▶ **Verilen Metin**

Külliyatın bu adla tanınmasının sebebi, bunların binbir geceye taksim edilmiş birbirinin devamı olan masallardan oluşmasıdır. Ancak bazı hikâyeler birkaç sayfa sürerken bazılarının birkaç satırda bitmesi, “bin masal” veya “binbir gece” ifadelerinin önceleri çokluktan kinâye olarak kullanıldığını, daha sonra sözlük mânasına alınarak hikâyelerin bu sayılara tamamlandığını göstermektedir.
Külliyatta 264 masal bulunmaktadır. Külliyatın anlatım tekniği, çerçeve masalın içine giren diğer masalların uygun yerlerinde ikinci, üçüncü derecede çerçeveler meydana getirmeye de elverişlidir. Nitekim Şehrezâd’ın anlattığı masallardan herhangi birinin kahramanı bazan bir vesile bulup karşısındakine birbiri içinde devam edip giden masallar anlatır. Dilimizde de meşhur olmuş tâcir ve ifritler, hamal ve üç hanım, kambur, Alâeddin’in sihirli lambası, Ali Baba ile kırk harâmiler, gemici Sindbâd ve maceraları bunlardandır.
Binbir gece masallarının menşei, yazarı ve ne zaman yazıldığı öteden beri konu ile uğraşan âlimleri meşgul etmiş, fakat henüz kesin bir sonuca varılamamıştır. Masallardan bir kısmının Arapça’ya, Farsça “Hezâr Efsâne” (bin masal) adlı bir külliyattan geçtiği tahmin edilmektedir. Çerçeve masalın kahramanlarının adları gibi diğer masalların birçoğunda İran kültürüne ait ad ve özelliklerin bulunması da bunu göstermektedir. Ayrıca Mes‘ûdî’nin Mürûcü’ẕ-ẕeheb adlı eserinde (II, 251), o tarihlerde Araplar arasında “bin gece” diye bilinen bir hikâye külliyatının bulunduğu ve bu külliyatın Araplar’a geçmiş birçok İran, Yunan, Hint eserleri gibi dışarıdan geldiği, Farsça aslının “Hezâr Efsâne” olduğu belirtilmiştir. İbnü’n-Nedîm de Muhammed b. Abdûs el-Cehşiyârî’nin (ö. 331/943) 1000 ünlü Arapcan, İran, Yunan vb. masalını toplamaya başladığını, ancak 480 masala ulaştığı bir sırada öldüğünü söyler. Meselenin bir başka yanı da masallardan bazılarının İran’a Hindistan’dan gelmiş olmasıdır. Zira çerçeveli masal tekniğine Hint edebiyatının en eski örneklerinde bile rastlanır. Tıpkı Kelîle ve Dimne’de olduğu gibi bir hadiseyi geciktirmek için zaman kazanmak maksadıyla hikâye anlatma usulü daha çok Hindistan’da görülür. Ayrıca çerçeve masalın esas teması olan kadınların sadakatsizliği fikri ve iki kardeşin seyahate çıkması motifi orijinal Hint masal külliyatında bulunmaktadır. Bütün bunlar masallardan bir kısmının yabancı menşeli olduğunu gösterse bile tamamının böyle olduğunu ispata yetmez. Külliyatın içine Arap kaynaklı birçok masal da girmiştir.

▶ **Veri Kümesi Kayıtları**
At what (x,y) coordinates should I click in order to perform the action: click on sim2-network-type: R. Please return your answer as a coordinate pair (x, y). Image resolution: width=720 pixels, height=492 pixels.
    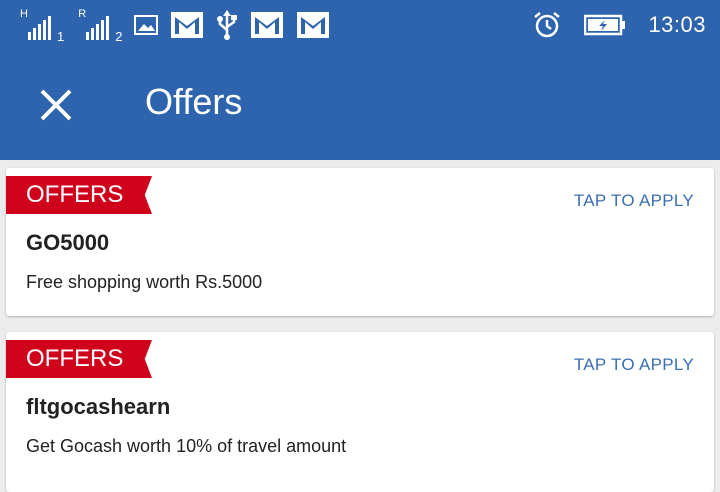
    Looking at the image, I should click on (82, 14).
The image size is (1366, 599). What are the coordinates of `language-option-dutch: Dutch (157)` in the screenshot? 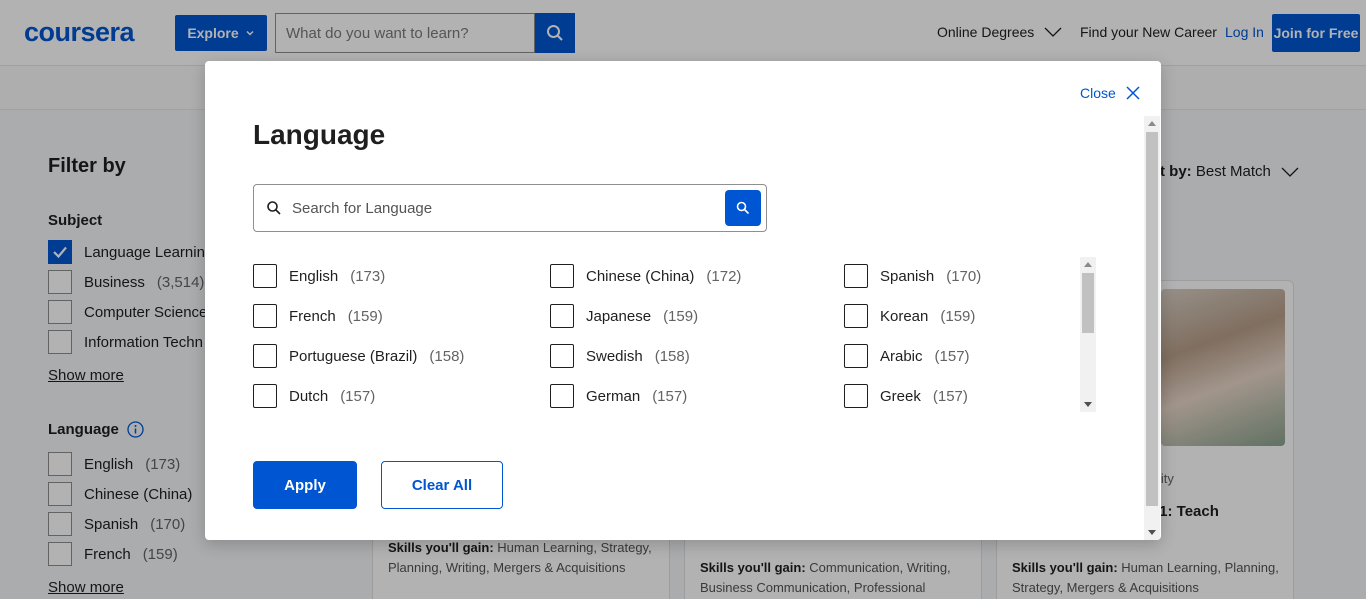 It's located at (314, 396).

==

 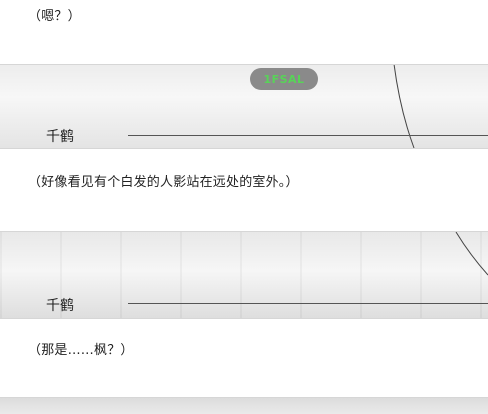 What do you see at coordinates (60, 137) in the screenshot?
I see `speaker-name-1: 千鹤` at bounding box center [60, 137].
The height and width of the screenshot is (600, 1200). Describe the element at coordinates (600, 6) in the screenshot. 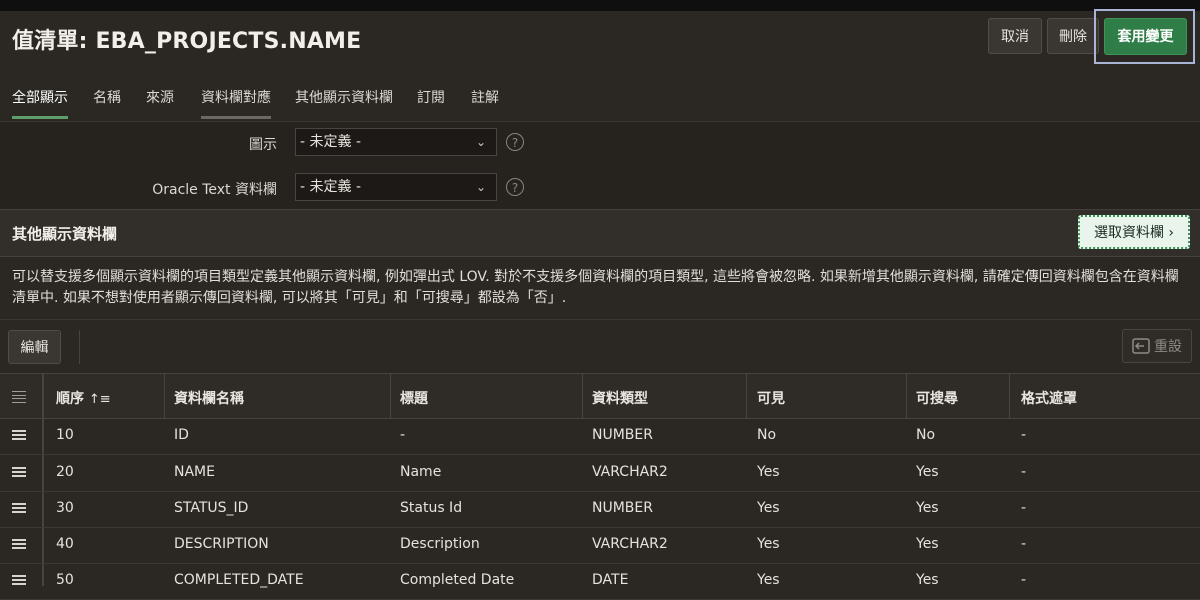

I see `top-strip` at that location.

▶ **Yapılacak İşler**
[1] Binbir Gece masalları metninde "Külliyatın bu adla" ile "sayılara tamamlandığını göstermektedir." arasındaki kısmı, her iki uç da dahil olmak üzere, aynen yeniden yazar mısınız?
[2] Kayıtlarda "What do you" ifadesini içeren satırdan "at that location." ifadesini içeren satıra kadar olan satırları, her iki satır da dahil, olduğu gibi yazıp çıkarır mısınız? Resimleri yanıta katmayın.
Metin ile kayıtlar birbirinden tamamen bağımsızdır.

▶ **Görev Çözümleri**
[1]
Külliyatın bu adla tanınmasının sebebi, bunların binbir geceye taksim edilmiş birbirinin devamı olan masallardan oluşmasıdır. Ancak bazı hikâyeler birkaç sayfa sürerken bazılarının birkaç satırda bitmesi, “bin masal” veya “binbir gece” ifadelerinin önceleri çokluktan kinâye olarak kullanıldığını, daha sonra sözlük mânasına alınarak hikâyelerin bu sayılara tamamlandığını göstermektedir.

[2]
  What do you see at coordinates (60, 137) in the screenshot?
I see `speaker-name-1: 千鹤` at bounding box center [60, 137].
The height and width of the screenshot is (600, 1200). Describe the element at coordinates (600, 6) in the screenshot. 

I see `top-strip` at that location.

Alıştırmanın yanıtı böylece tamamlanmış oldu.